During the third stage, called the collection stage, the auditor draws up an inventory of all the documents supposed to have been produced during development and that are needed to start the audit. This includes model cards and datasheets, two complementary standards aiming to improve the auditability of algorithms. Model cards describe the performance characteristics of the model. Datasheets look in particular at the data collection process and are intended to help the dataset user make informed decisions.
Then, during the testing stage, the auditors interact with the system to assess whether it is compliant with the organisation’s ethical values. They can for example, taking inspiration from contradictory examples (where the system is “tricked” by being fed fake entry data so as to observe the results produced), submit fake user profiles, in particular from groups, to check if it produces biased results. This stage also contains an ethical risk analysis chart, which considers the combination of the likelihood of a failure (estimated according to the occurrence of certain failures observed during testing) and its severity (evaluated during the previous stages) so as to define the importance of the risk.
Finally, the reflection stage consists in confronting the results obtained with the pre-defined ethical expectations and presenting a risk analysis describing the principles that could be threatened upon deployment of the system. The auditors will then suggest a plan to mitigate these risks, the objective being to achieve a pre-defined acceptable risk threshold. For example, if auditors discover unequal classifier performance across subgroups, what level of parity must be reached?
The “audit-washing” pitfall
As is highlighted by the Google AI and the Partnership on AI researchers in their article, internal auditing has certain limits, which are mainly linked to the difficulty for the internal auditor to remain independent and objective during the execution of their mission.
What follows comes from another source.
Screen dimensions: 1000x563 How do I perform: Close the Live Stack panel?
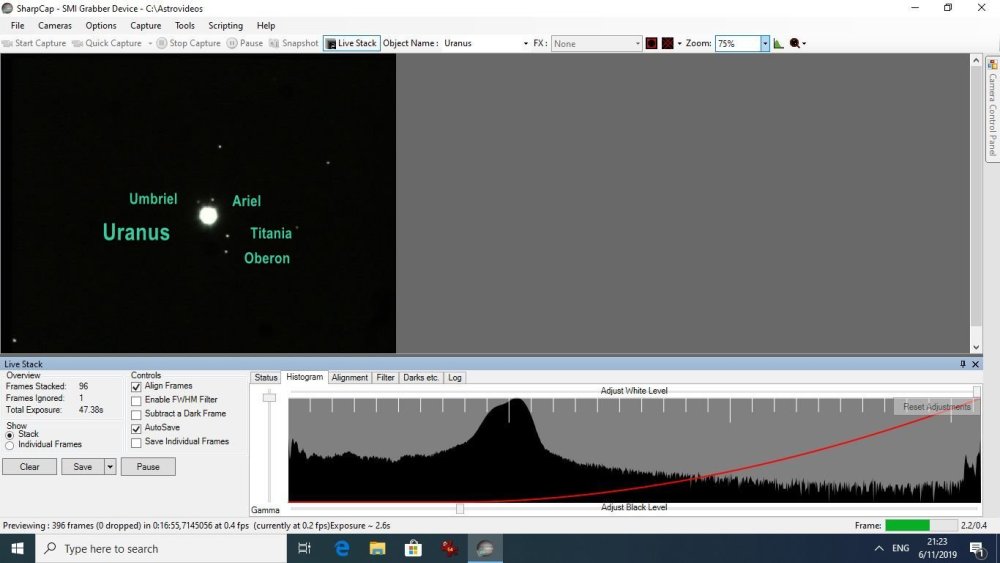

Just as AI systems are not independent from their developers, “the audit is never isolated from the practices and people conducting the audit”.
In order to prevent this from becoming a simple marketing tool, aimed at providing a misleading picture of corporate responsibility, auditors must be aware of their own biases and opinions.
Broadly speaking, the audit process must be slow, meticulous, and methodical, which is a stark contrast to the typical development speed of AI technologies. It can even lead to discontinuation of the development of the system being audited when the risks outweigh than the advantages. However, it is a necessary process, both to guarantee reliability, loyalty and fairness of the algorithms, and to enable their social acceptability.